Did you know that the State Grid Corporation of China is the largest power company in the world? Or that it ranks 7th on the Fortune Global 500? Did you know that SGCC is a partner in Caring for Climate, the UN’s Initiative for Business Leadership on Climate Change”? That over 300 companies have signed on with Caring for Climate asking for a price on carbon? Or that only four Canadian companies have signed on so far?
Did you know that approximately 40 countries and more than 20 cities, states and provinces use carbon pricing mechanisms or are preparing to implement them? (There is a very good map on page 27 of the Ontario discussion paper on climate change) Carbon pricing is coming, and the key question is which version.

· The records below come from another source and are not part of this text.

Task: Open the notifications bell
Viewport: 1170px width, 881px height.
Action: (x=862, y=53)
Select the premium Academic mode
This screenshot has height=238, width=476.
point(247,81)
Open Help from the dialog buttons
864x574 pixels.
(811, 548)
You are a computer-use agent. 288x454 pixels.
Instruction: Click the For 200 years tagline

The two main models are the carbon tax and carbon permit trading (cap and trade). The province is trying to figure out which to use.
My approach is to start with the core idea: we want to make burning fossil fuels more expensive so people gradually shift to other products and find ways to reduce their fossil fuel use. To do this, both apporaches raise the cost of using fossill fuels for consumers.

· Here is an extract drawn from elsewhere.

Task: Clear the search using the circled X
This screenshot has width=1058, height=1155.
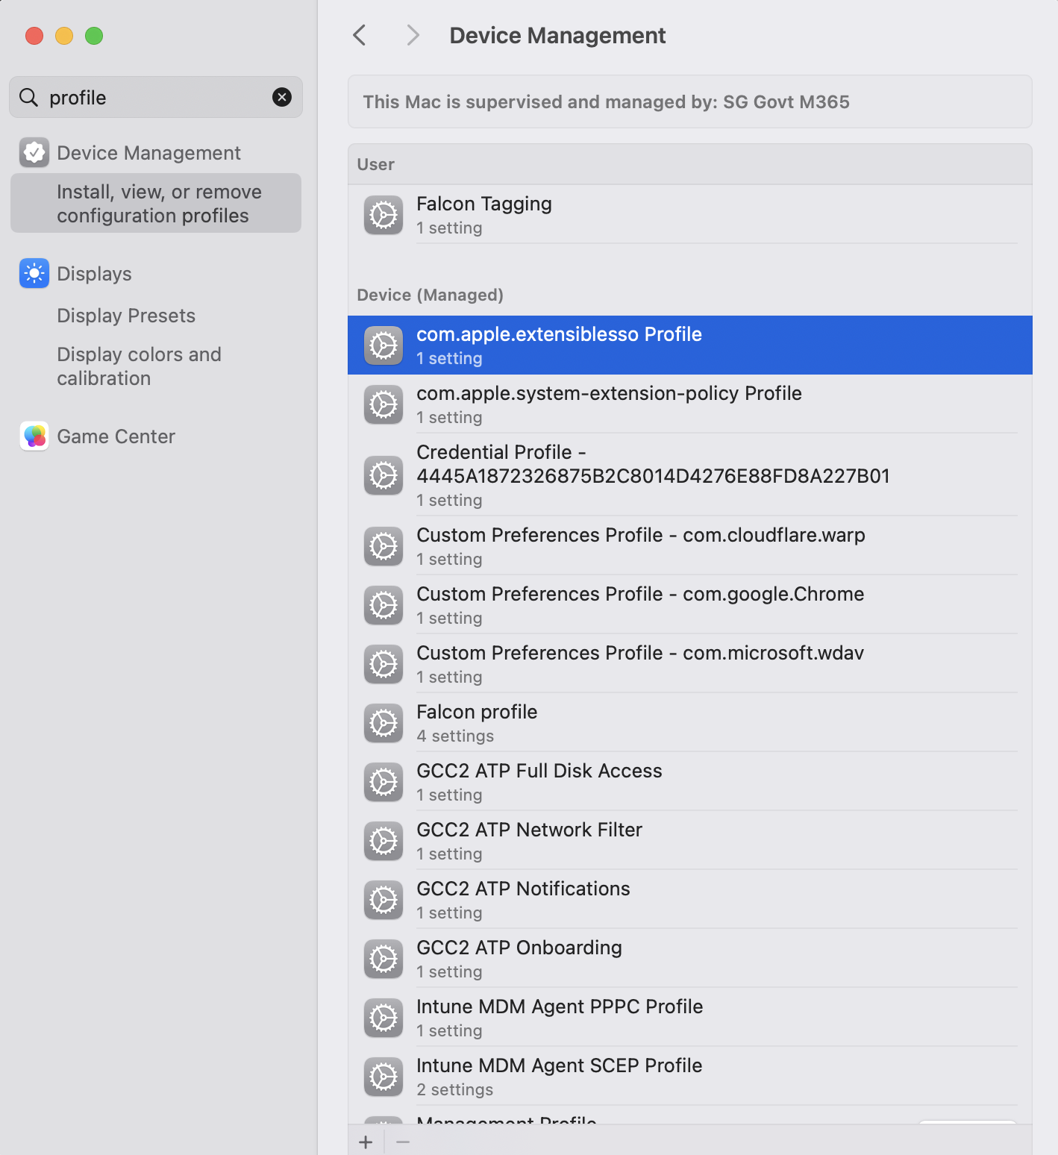Action: pos(281,97)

With a tax, the increase in price goes to the government collection office.
With cap and trade the increase goes to corporations. They spend quite a lot on lawyers and finacial specialists and on filling in forms to show they havn’t cheated on their permits. The goverment collects some of what is left. How much the government gets depends on how tough the government is, but it will be a lot less than is taken from consumers. Then the government has to spend a good deal on regulation and checking up on the corproation. Cap and trade always invovles high `transactions costs.’
So what happens to the money then? The large sum from taxation or the much smaller amount left over with cap and trade still has to be spent or the economy will be seriously hurt.
Who should spend it?
I think consumers should. The reason to pricing carbon is to correct a distorted price system. Taxing and giving the money back to consumers does that job without hurting them. Correctiing the price system without hurting consumers is something voters will agree to.
The problem is that with cap and trade there is so much waste in the system you cannot avoid hurting consumers. To avoid the waste you have to go back to a carbon tax. No matter how you play it a carbon tax hurts consumers less.
Using the money for other purposes adds unnecesary complications. You are asking consumers to agree to a double-barrelled question: “Can I fix the price system and at the same time spend some of your money for other things”. You are confusing the issue, you driving everyone who disagrees with either project into the same tent. You are looking for trouble.